"The First Comedy Strike" UPDATE
This Time magazine article compares the current WGA strike to the Comedy Store strike of 1979. Richard Zoglin calls it “the first comedy strike.” Interesting, because this current strike is a writers’ strike and not necessarily a comedy strike. We suppose that when people hear “writer,” they automatically think “comedy writer.”
The Hook: The ’79 strike was a “cautionary– and formative– experience,” for Leno and Letterman.
But first, The Setup, in paragraph four:
That walkout was the culmination of a decade in which stand-up became the voice of the counterculture generation. Like George Carlin, Richard Pryor and other pioneers of those years, the new stand-up comics were not just anti-Establishment rabble rousers; they were intimate, populist artists who got their power by convincing us that they were ordinary folks, with the same gripes and anxieties as everyone else. They joked about furnishing their tiny apartments and riding the subways and trying to get girls. The strike against the Comedy Store, the leading comedy club in Los Angeles, reinforced their real-life status as working-class crusaders…

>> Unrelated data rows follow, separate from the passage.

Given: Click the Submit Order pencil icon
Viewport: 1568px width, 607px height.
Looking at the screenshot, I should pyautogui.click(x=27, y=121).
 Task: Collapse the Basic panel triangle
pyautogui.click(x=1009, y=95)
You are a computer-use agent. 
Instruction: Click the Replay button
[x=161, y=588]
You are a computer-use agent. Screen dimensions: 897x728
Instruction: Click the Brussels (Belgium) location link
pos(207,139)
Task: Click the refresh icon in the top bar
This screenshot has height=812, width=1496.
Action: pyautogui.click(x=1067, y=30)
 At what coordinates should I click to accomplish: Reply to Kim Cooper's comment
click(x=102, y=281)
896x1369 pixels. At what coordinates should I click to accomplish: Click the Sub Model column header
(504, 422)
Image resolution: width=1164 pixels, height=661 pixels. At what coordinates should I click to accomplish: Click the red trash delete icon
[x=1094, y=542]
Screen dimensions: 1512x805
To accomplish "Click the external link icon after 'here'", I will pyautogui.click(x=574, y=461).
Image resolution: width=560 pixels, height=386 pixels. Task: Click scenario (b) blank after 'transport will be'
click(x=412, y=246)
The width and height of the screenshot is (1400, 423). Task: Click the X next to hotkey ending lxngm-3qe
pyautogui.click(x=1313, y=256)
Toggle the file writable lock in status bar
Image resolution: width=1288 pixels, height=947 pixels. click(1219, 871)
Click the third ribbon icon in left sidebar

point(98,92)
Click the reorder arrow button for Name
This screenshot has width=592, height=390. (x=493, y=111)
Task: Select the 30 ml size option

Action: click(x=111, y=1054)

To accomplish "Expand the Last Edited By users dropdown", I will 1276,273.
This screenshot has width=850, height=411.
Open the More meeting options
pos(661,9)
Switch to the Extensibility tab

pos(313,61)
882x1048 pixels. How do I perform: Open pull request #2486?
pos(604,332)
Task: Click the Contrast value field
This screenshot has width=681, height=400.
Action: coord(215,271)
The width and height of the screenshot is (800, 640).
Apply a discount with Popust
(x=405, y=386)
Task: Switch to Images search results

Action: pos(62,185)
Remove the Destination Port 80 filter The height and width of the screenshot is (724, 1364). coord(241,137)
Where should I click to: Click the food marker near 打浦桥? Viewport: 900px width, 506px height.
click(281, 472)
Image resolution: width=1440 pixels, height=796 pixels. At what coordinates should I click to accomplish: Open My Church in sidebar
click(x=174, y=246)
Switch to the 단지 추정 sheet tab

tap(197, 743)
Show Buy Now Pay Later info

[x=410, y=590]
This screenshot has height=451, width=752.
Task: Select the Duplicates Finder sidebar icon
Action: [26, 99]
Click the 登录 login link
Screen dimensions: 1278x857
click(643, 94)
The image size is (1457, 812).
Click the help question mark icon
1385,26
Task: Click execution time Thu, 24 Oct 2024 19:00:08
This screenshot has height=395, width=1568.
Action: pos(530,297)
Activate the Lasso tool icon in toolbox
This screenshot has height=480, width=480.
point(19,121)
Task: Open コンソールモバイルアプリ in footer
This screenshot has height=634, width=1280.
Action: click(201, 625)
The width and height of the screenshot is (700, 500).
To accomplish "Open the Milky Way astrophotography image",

The article then relies heavily on quotes from Jay Leno, David Letterman and Tom Dreesen— comics who could hardly be described as “the voice of the counterculture” or “working-class crusaders.”
My, what overheated language (emphasis ours) Zoglin packs into that graf! He no doubt had to bring the rhetorical heat when pitching the story to his editors. Elsewise, it’s just a story about comedians! And, as we all know, if comedians aren’t saving the world with their comedy, they’re misogynistic, bigoted “monkeys,” (as Tom Shales so nicely put it!)
UPDATE: Commenter “Steve” astutely point out that Zoglin takes the tack that he does because he is seeking to promote his book, “Comedy At The Edge,” and examination of how comics in the 70s changed standup comedy. For a review of that book, click here
2 Responses
Reply to: "The First Comedy Strike" UPDATE
My guess is that, since most of the attention during the strike has gone to the late night shows, they’re equating it with the comedy strike, particularly since Leno and Letterman figure prominently in both.
That dude only wrote that weak comparison article to promote his new book about comedy in the 70’s which is why he chose to compare the WGA strike to a stand-up comedy strike that happened in the 70’s instead of the more relevant comedy strike that occured a couple years ago in NYC. The Leno/Lettermen connection is trivial. Can’t hold it against Zoglin though, I’d do the same thing.